» TASKS TO CARRY OUT:
A. Duplicate the passage of the cross-border payments article from "This breaking down" up to and including "to your business.".
B. In the article on cross-border payments, by how much did new UK businesses signing up to sell on eBay rise in June compared with the year before?
C. Resume the article on cross-border payments after its last sentence.

#### DOCUMENT EXTRACT ####

Cross-border payments: Go global with local acquiring
Cross-border payments: Go global with local acquiring
Published by linker 5
Posted on September 4, 2020

Published by linker 5
Posted on September 4, 2020

By Myles Dawson, Managing Director, Adyen UK
How to optimise your cross-border transactions while keeping things simple with the right acquirer
The coronavirus pandemic has led to a surge in online shopping, as the closure of bricks and mortar stores forced people to shop online. In particular, online marketplaces such as Farfetch, eBay and Etsy saw a large growth in customer base as they helped people sell their goods across the globe. For example, June saw the biggest year-on-year spike in new UK businesses signing up to sell their products on eBay, up 335%, as the trend of setting up a lockdown start-up became more mainstream. In fact, cross-border online sales worldwide increased by 21% from 1st January to 14th June, compared with the same period a year ago, according to Global-e.
But popularity in cross-border shopping wasn’t just triggered by the pandemic. In fact, a recent study reveals that in 2019, cross-border ecommerce represented 24 per cent of total online sales in Europe, as well as a turnover of €108.75 billion. This growth trajectory in cross-border payments highlights that shoppers are no longer put off by the prospect of ordering a product from another country.
This breaking down of traditional shopping borders has created a big opportunity for businesses, making it easier for them to expand to new markets and attract a broader range of customers. And, thanks to technology partners, small and large companies alike can now accept and reconcile payments across borders with ease. Traditionally this had been pretty complicated as cross-border payments typically require a myriad of third-parties, including different acquirers in each market. In this article, we’ll explore how acquiring can be optimised to improve your conversions without adding more complexity to your business.
What is an acquirer?
An acquirer is a bank that processes credit and debit card payments on behalf of a business. It sends purchase authorisation requests via card networks (like Visa and Mastercard) to the customer’s bank. It then either brings you the money or tells you why the request has been declined. Whilst this may seem straight forward enough, when it comes to processing cross-border payments it becomes a little more complicated.

#### DATA PROVIDED ####

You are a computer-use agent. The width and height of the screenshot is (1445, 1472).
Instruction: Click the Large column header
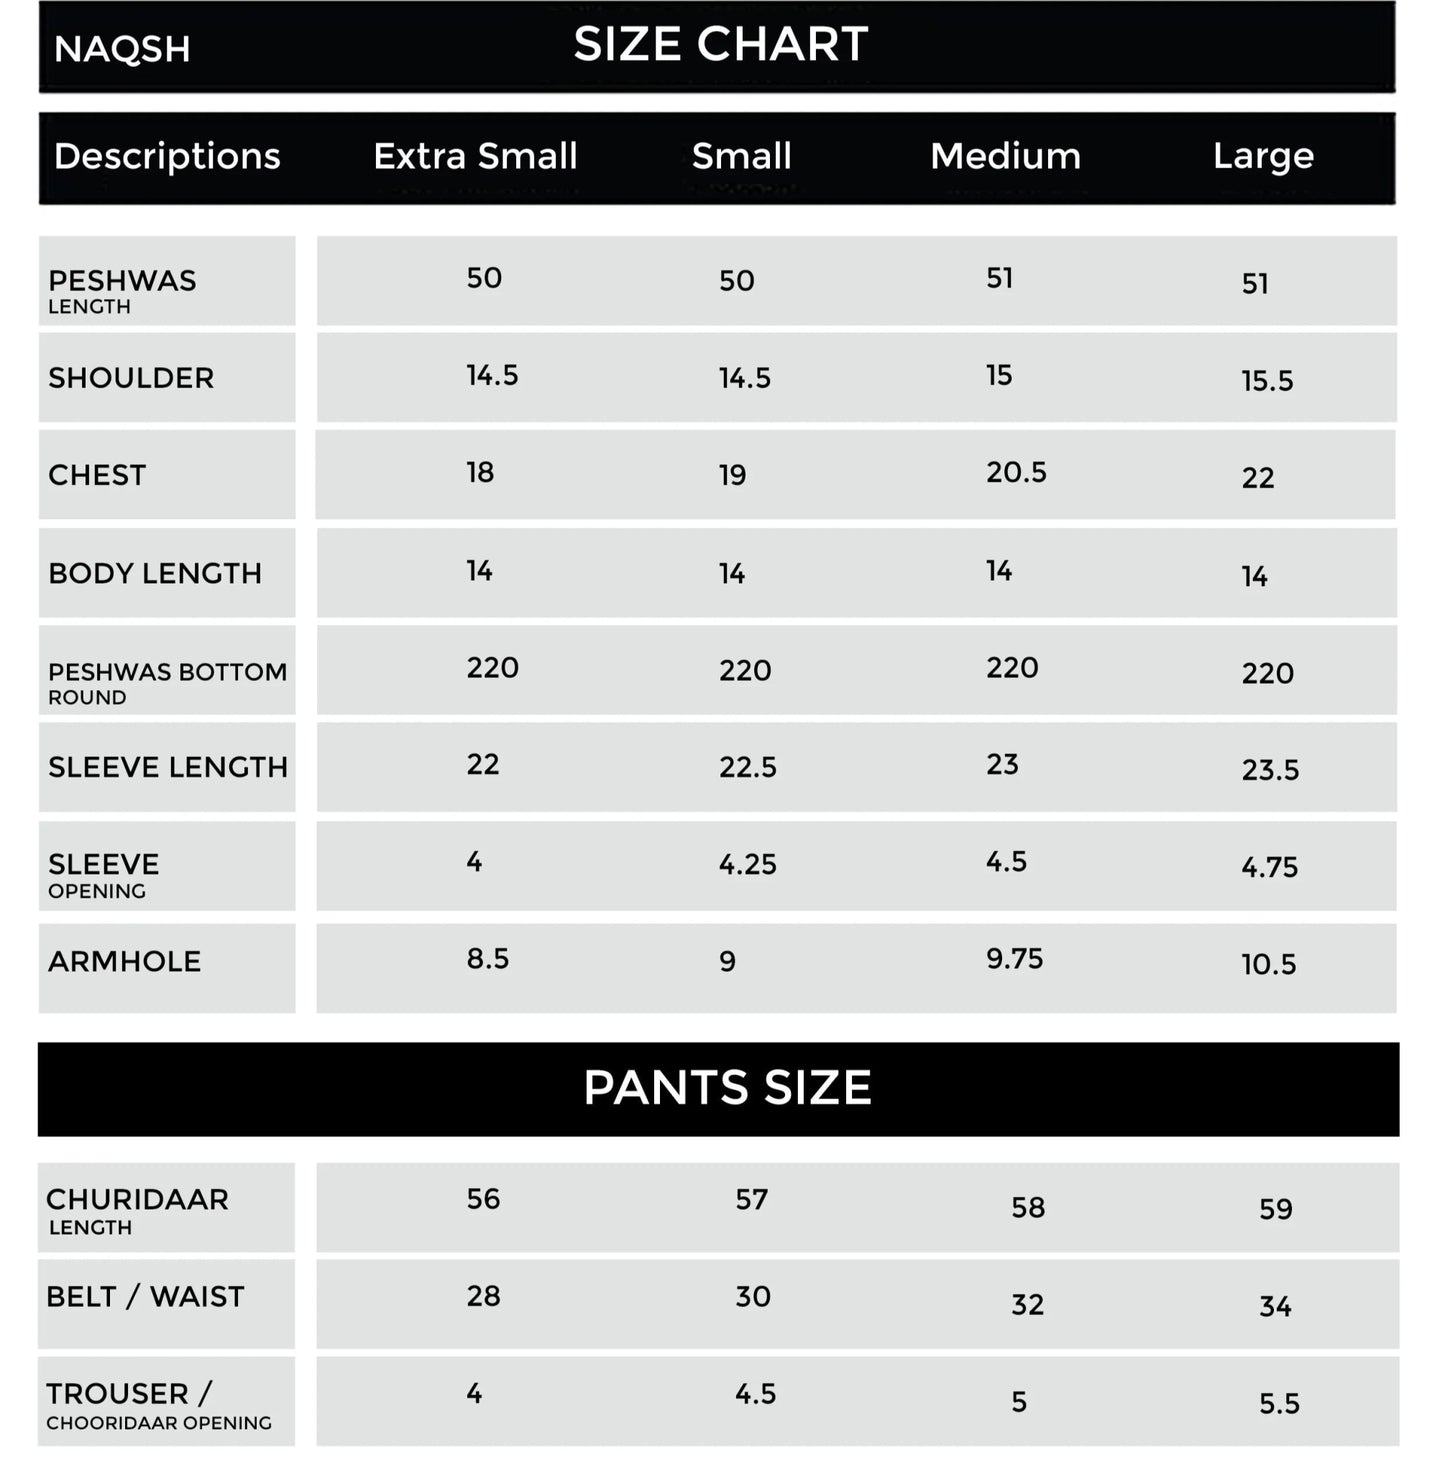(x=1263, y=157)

####
#### DATA PROVIDED ####

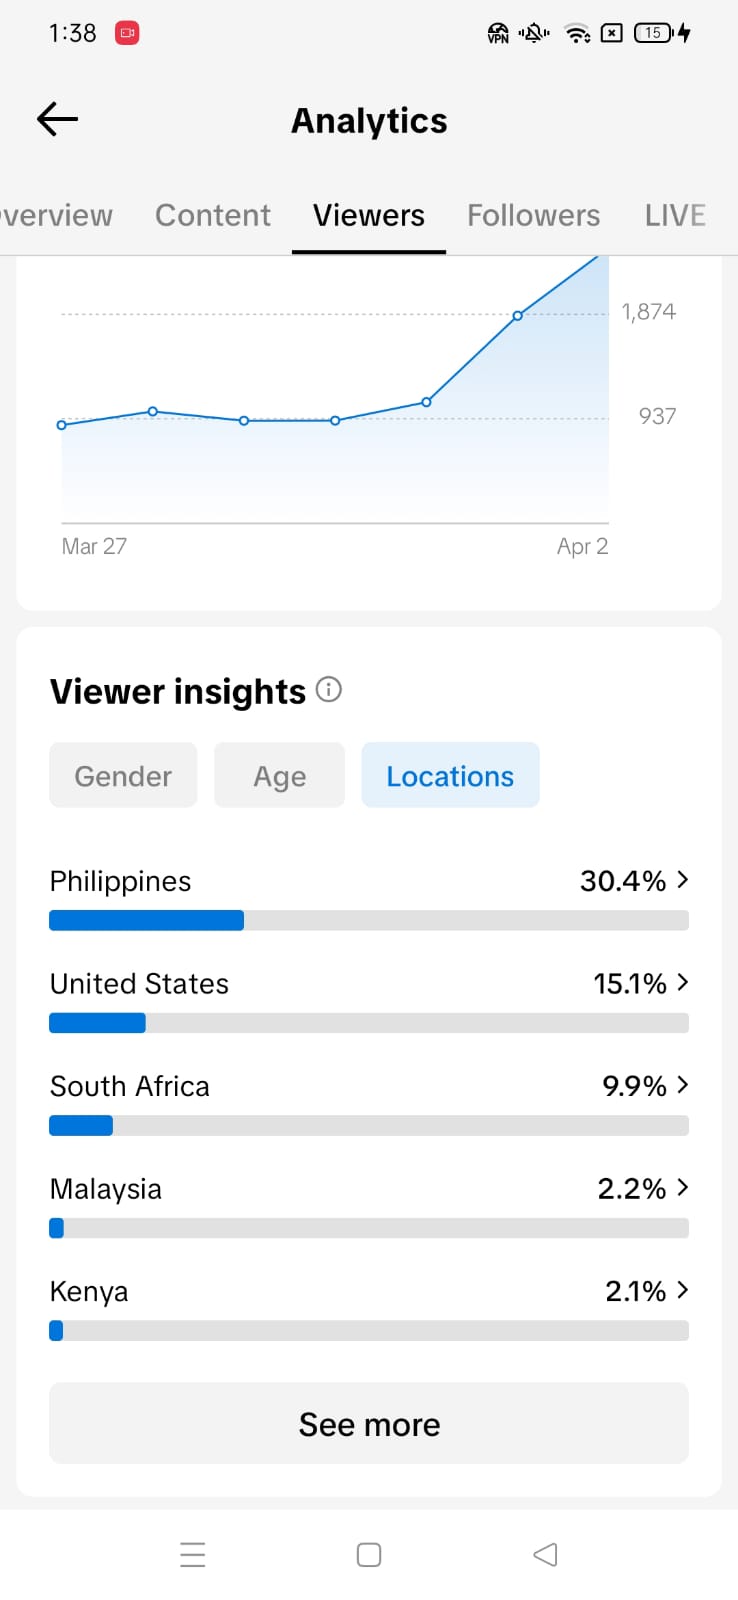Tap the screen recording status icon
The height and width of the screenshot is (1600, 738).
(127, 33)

####

» ANSWERS TO THE EXERCISES:
A.
This breaking down of traditional shopping borders has created a big opportunity for businesses, making it easier for them to expand to new markets and attract a broader range of customers. And, thanks to technology partners, small and large companies alike can now accept and reconcile payments across borders with ease. Traditionally this had been pretty complicated as cross-border payments typically require a myriad of third-parties, including different acquirers in each market. In this article, we’ll explore how acquiring can be optimised to improve your conversions without adding more complexity to your business.

B. They rose 335%.

C.
When accepting payments across borders, you have some choices. You can choose a cross-border approach where a central entity in one country accepts payments from cards in multiple countries using a single acquirer. Or you can take a local acquiring approach where your entities in individual countries have a card acceptance contract with a local acquirer, or an international acquirer with the relevant domestic licenses. To help inform that decision, here are some key elements that must be considered.
Cross-border vs local acquiring

Myles Dawson
Locally processed transactions tend to generate higher authorisation rates compared with cross-border transactions. However, as it requires a separate acquirer in each market, you’ll need separate contracts, service level agreements, functionalities, reporting formats, and data elements. Suddenly reconciliation becomes complicated, and siloed systems begin to emerge. On top of this you need to consider local payment methods and payment channels. You could attempt to tackle this alone, but it can be time-consuming and expensive, with the added risk of something being missed. Thankfully, there’s a better way.
The best solution is to have a single partner with local acquiring licenses in all the markets in which you operate. That way, you can benefit from higher authorisation rates, lower transaction fees, and faster settlement in each market. This also eliminates the need for different partners and paperwork. Not only does this make reconciliation easy, but you’ll be able to view all transactions from across all regions, channels, and payment methods in the same place. So, you can track performance, spot trends, and get to know your loyal customers with the help of a single provider.
Boosting your settlement performance
Another important consideration when you’re processing cross-border payments is how money is settled into your company’s account. Ideally, you want to get paid as quickly and as efficiently as possible in your preferred currency.
Partnering with the right third-party acquirer can mean that your transactions are handled in the preferred currency of all parties involved without the stress of individually managing each step of a transaction. For example, Adyen’s platform offers a Sales Day Payout method to make sure merchants are paid-out quickly. With this solution, businesses are paid a full sales day all in one go, regardless of whether Adyen received the funds from the card or payment providers. This simplifies the reconciliation process as it allows for predictable cash flows.
Final thought
Global commerce is no longer reserved for large businesses. Today, pretty much any business can accept and reconcile payments across borders with minimum fuss. Carrying out cross-border payments efficiently means that you can offer your goods and services to a global community of buyers, exposing businesses to a potentially vast customer base, and ensuring you stay ahead of the competition. What’s more, expanding brand visibility globally played a vital role for some businesses during lockdown, helping them stay afloat during economic turmoil.
However, understanding the various approaches and considerations to acquiring is essential if you want to optimise the performance of your cross-border sales and ensure the best customer experience. Whether you tackle this internally or partner with a payments solutions provider, knowing the steps and processes will help you make a decision that best suits your business.